Fugue au glacier Martial
Apres trois nuits de musique bresilienne en boucle, une pause silence finit quand meme par s'imposer. L'idee lumineuse nous est suggeree par Yohann et Celine, deux francais rencontres dans l'auberge, qui nous racontent leur retraite dans le refuge du glacier Martial. Nous nous y rendons sac au dos, equipees de pijamas et brosses a dents comme tout apparat. L'ascention est abrupte une fois encore, et je sens les courbatures de la veille qui rouillent mes mollets rigides. Deanne caracole en tete, comme toujours, et atteint le refuge une heure avant moi. Pas grave, je suis habituee, ca fait longtemps que j'ai mis ma fierte de cote!
Le refuge est tenu par Claudio, ami de Sebastian, le proprietaire de l'Albergue Saint-Christopher. Les deux sont faits dans le meme moule, meme humour au vitriol et meme folie legere, il n'y a que la musique bresilienne qui les separe, heureusement! Deanne et moi sommes les seules touristes ce soir, et Claudio nous fait le tour du proprietaire : ni douche ni electricite, que des matelas militaires, et des bougies pour aller aux toilettes! Si j'avais su, j'aurais emmene ma lampe torche, la bougie soufflee par un vent a moins 10 degres en pijama n'etant pas du meilleur gout!
Nous passons la soiree a ecouter Claudio nous raconter sa vie avec un humour ravageur et des exercices de mimes a la Louis de Funes pour que Deanne comprenne aussi. Secouriste de montagne en plus d'etre garde forestier et proprietaire du refuge, il nous explique que sa femme est partie avec sa fille, lassee de le savoir sous des avalanches et de voir tous ses amis mourir. Sa seconde compagne l'a quitte pour un autre. Quant a la troisieme, elle n'a pas encore compris que s'il dort chaque nuit dans un sac de couchage ferme.. eh bien, c'est qu'il n'a pas envie, voila tout! C'est d'ailleurs ce qu'il nous repetera comme lecon du jour a retenir pour mieux comprendre les hommes : "Lorsqu'un homme dort dans un sac de couchage, c'est qu'il ne veut pas en sortir!". Voila la morale de l'histoire, qu'on se le tienne pour dit!

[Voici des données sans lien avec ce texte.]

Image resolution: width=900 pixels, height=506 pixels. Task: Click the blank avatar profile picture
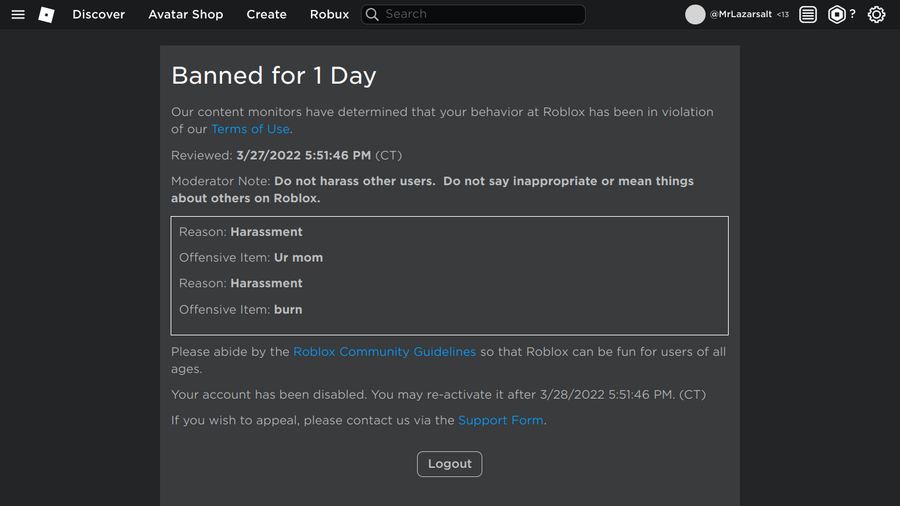(695, 15)
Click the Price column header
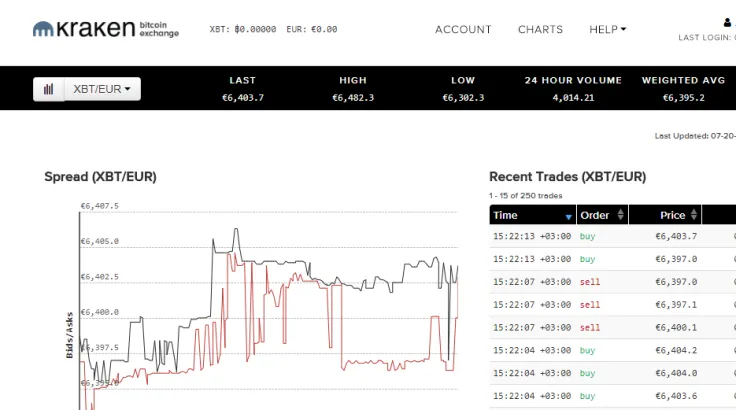The width and height of the screenshot is (736, 410). (x=665, y=215)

Lorsque nous aurons epuise les reserves de vin du refuge, nous irons tous nous coucher dans un silence de mort, presque terrifiant a cote de la fiesta bresilienne des nuits precedentes. Seuls les murmures du vent et des ruisseaux se font entendre, pour le reste, la foret est muette. Sommeil troublant au milieu du silence, l'homme est un animal d'habitude mais se deshabitue vite! Petit reveil au milieu de la nuit avec la curieuse impression que nous congelons sur place : le feu s'est eteint, et Claudio part en calecons a la recherche de nouvelles buches pour relancer le feu.
Le lendemain, les premiers touristes montes par le telesiege nous reveillent en reclamant leur chocolat chaud. Cela ne se fait pas, de reveiller les gens comme ca! Deanne et moi partons de fait a l'attaque du Glacier Martial, tant qu'a etre reveillees autant partir de bonne heure. Une nouvelle ascention, un nouveau panorama magnifique, et cette fois ci, nous l'aurons vu, notre glacier! Nous pouvons redescendre et meriter notre chocolat chaud, on l'aura bien gagne, celui la!
Pas de douche ni habits de rechange, mais nous ne redecendons pas pour autant sur Ushuaia, aucune envie de regagner la civilisation et le Bresil en CD apres avoir regoute a la retraite spirituelle et auditive. Nous passons donc une seconde nuit en duo de crados dans notre perchoir loin du monde, et une autre soiree avec un Claudio dechaine.